Sue and Martin in Mallorca 2019

Sue and Martin in Mallorca 2019
On the Archduke's Path in Mallorca

Wednesday, 5 January 2022

Monday 3 January 2022 - Around Malpas

Sue and I popped down to Malpas to check out a route for Jen - from her 'West Cheshire and Wirral' book. We parked in the Malpas Training Ground car park that we found before the car park in the centre recommended by Jen. The Post Office was easy enough to locate, and we started from there after perusing the information board pictured above. Click on the image for a readable version and slideshow access.

We were soon heading out of the village, past a new housing estate where 42 properties are being squeezed in, then past the cemetery.

This is deep Cheshire's farming country. We were soon on a byway next to a field of stubble.

The byway (on which vehicles are allowed, in contrast to a bridleway) continued to the end of the long field pictured below, before a left turn along an enclosed footpath, eventually emerging onto Tilston Road.

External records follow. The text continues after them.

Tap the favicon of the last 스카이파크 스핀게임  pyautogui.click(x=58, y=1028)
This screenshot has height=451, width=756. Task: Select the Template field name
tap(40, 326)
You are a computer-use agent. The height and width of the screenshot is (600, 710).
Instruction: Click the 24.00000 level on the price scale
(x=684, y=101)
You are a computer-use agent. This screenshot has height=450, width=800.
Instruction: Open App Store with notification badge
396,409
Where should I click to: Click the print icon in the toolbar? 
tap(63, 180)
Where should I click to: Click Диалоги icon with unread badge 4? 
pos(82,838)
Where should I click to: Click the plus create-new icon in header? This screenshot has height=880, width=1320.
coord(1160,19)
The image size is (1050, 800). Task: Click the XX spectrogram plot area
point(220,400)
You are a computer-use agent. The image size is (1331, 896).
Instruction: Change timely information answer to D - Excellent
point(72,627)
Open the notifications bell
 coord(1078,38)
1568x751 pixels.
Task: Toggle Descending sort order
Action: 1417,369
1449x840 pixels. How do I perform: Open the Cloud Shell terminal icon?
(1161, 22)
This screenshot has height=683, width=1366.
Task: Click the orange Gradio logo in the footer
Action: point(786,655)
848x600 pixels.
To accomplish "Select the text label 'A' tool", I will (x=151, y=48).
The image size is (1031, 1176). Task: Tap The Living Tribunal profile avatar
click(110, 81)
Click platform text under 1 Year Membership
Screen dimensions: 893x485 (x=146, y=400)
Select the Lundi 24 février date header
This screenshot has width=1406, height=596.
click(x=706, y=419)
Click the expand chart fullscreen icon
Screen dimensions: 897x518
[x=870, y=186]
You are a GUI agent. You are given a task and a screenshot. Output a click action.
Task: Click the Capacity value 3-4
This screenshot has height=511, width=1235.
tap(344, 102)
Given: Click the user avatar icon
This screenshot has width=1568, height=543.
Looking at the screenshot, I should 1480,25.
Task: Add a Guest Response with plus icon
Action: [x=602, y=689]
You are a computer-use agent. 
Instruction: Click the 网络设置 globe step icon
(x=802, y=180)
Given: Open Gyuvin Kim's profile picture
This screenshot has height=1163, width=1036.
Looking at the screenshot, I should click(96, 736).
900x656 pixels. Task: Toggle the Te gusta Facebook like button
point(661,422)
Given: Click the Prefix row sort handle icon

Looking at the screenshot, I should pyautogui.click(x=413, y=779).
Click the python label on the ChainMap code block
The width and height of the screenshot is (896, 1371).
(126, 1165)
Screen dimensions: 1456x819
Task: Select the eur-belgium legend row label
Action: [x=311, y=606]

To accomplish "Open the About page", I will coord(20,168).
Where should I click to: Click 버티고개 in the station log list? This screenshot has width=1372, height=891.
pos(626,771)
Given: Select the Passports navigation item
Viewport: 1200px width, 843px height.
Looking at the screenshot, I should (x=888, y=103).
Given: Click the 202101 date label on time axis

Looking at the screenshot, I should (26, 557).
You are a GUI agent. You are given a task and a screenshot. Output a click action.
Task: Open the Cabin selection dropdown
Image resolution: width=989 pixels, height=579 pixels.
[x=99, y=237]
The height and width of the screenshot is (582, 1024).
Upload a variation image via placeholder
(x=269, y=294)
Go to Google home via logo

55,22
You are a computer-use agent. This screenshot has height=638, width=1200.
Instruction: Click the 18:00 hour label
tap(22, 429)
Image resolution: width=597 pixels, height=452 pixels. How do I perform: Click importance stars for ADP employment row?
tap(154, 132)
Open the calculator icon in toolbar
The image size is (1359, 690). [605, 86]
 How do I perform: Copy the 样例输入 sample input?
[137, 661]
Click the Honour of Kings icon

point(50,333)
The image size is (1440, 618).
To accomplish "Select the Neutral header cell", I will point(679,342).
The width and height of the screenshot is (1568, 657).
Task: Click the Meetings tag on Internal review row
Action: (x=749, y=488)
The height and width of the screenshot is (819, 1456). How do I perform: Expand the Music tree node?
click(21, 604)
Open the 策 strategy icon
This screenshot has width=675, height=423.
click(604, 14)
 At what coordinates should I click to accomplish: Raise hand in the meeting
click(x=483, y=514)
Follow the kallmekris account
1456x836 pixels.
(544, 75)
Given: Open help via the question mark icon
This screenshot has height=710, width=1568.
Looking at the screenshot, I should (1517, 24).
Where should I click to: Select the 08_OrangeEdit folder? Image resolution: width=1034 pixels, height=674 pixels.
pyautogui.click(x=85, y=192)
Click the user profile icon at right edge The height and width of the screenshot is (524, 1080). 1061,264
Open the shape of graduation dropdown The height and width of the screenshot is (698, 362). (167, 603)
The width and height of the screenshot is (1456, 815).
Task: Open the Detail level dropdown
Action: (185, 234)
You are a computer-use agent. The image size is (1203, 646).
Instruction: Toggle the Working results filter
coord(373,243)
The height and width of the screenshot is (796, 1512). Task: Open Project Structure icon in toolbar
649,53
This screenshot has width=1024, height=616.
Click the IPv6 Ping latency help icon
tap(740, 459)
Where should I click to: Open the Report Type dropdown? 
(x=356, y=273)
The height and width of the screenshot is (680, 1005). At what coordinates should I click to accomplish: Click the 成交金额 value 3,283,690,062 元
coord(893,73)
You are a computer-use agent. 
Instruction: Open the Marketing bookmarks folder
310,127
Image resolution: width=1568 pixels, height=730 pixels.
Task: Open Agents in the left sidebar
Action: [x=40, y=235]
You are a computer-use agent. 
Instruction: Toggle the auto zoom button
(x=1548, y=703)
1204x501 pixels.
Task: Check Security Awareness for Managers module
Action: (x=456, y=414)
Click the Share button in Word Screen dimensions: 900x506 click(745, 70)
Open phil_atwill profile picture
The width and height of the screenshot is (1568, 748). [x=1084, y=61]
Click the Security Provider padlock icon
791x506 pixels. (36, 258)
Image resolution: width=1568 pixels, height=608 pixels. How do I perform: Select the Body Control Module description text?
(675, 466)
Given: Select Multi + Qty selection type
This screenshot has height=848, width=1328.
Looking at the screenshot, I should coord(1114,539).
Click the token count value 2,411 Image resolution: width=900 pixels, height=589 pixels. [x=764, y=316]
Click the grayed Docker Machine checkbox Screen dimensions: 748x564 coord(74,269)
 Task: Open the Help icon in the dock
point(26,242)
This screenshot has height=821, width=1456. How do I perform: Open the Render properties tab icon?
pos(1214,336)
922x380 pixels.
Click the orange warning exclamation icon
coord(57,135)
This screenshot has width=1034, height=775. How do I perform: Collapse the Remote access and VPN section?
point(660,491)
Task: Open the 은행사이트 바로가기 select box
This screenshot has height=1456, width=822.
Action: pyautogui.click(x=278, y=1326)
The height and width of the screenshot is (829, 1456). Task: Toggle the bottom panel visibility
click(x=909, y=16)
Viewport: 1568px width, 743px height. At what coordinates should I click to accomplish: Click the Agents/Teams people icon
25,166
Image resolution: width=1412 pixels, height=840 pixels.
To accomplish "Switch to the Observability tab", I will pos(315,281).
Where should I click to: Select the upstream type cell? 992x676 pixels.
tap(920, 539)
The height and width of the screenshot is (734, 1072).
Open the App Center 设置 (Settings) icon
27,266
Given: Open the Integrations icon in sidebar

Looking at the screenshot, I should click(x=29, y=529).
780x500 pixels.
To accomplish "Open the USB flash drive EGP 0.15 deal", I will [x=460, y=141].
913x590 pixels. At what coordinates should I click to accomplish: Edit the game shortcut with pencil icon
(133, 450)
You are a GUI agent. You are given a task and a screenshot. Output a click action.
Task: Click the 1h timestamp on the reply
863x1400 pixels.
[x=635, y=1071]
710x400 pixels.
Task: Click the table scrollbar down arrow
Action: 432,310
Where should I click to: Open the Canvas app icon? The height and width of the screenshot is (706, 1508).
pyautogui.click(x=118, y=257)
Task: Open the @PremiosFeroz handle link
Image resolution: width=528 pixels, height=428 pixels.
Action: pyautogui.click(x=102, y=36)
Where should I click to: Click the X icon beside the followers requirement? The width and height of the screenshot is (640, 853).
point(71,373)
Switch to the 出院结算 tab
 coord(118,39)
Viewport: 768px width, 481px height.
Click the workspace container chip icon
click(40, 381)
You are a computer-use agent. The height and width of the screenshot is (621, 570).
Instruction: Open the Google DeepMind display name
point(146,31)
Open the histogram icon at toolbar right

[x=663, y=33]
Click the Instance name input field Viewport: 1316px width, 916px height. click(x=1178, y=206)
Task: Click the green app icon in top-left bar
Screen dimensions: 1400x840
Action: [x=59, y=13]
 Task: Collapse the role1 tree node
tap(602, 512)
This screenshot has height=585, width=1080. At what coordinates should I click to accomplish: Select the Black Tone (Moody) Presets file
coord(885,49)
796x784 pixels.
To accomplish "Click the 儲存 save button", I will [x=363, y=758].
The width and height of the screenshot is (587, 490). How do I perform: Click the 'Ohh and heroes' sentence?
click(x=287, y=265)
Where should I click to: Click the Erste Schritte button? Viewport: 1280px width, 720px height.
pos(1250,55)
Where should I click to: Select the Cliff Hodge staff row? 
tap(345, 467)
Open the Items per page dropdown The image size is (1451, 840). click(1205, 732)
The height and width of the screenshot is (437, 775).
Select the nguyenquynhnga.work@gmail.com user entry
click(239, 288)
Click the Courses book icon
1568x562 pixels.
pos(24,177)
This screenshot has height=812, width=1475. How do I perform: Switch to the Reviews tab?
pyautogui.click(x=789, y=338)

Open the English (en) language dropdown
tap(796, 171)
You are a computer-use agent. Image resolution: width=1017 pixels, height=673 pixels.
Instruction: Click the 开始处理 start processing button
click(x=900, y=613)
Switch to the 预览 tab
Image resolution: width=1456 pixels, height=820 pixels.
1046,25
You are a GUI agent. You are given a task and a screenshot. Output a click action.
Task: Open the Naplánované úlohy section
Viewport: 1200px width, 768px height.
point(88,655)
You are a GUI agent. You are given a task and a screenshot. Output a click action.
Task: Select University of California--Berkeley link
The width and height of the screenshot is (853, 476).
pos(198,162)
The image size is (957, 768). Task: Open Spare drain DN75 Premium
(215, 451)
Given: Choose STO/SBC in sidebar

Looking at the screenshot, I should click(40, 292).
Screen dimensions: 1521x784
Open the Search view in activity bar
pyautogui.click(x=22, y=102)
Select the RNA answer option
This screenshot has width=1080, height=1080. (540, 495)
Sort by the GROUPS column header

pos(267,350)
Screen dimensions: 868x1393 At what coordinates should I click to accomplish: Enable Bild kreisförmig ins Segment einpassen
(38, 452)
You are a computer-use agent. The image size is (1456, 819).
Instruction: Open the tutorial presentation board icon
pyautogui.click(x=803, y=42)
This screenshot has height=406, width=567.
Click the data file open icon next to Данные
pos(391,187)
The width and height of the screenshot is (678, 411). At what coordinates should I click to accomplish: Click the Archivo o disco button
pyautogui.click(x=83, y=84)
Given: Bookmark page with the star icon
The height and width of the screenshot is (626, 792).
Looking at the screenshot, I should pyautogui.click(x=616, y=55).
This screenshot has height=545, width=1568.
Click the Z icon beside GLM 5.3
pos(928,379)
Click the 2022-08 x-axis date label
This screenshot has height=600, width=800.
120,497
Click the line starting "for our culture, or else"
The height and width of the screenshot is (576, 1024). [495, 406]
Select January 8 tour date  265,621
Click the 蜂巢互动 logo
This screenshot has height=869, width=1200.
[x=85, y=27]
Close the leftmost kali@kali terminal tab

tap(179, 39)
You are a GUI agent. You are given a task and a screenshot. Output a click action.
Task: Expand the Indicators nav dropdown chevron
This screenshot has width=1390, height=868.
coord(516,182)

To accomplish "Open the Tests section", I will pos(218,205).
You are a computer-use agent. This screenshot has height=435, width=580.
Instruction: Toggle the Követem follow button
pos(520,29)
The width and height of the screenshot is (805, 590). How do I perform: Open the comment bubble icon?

There were curious cows in the barn pictured above and below.

The low sun cast long shadows on this fine day.

The path alongside Overton Scar sported fine views towards the Welsh hills. On a fine day, the Berwyns are visible from here.

At the end of the scar we reached a track next to some caves that have been scoured out of the sandstone cliffs.

A footpath sign and a stile indicated that we were on both the Bishop Bennet Way, a 55 km route from Beeston to Wirswall, and the Marches' Way, a 351 km route from Chester, through the Welsh Marches, to Cardiff.

After lunch at the stile, we passed Overton Hall, where this specimen of hogweed was happily in flower.

We encountered just one person away from the village - a runner who crept into the first of two 'signpost snaps'.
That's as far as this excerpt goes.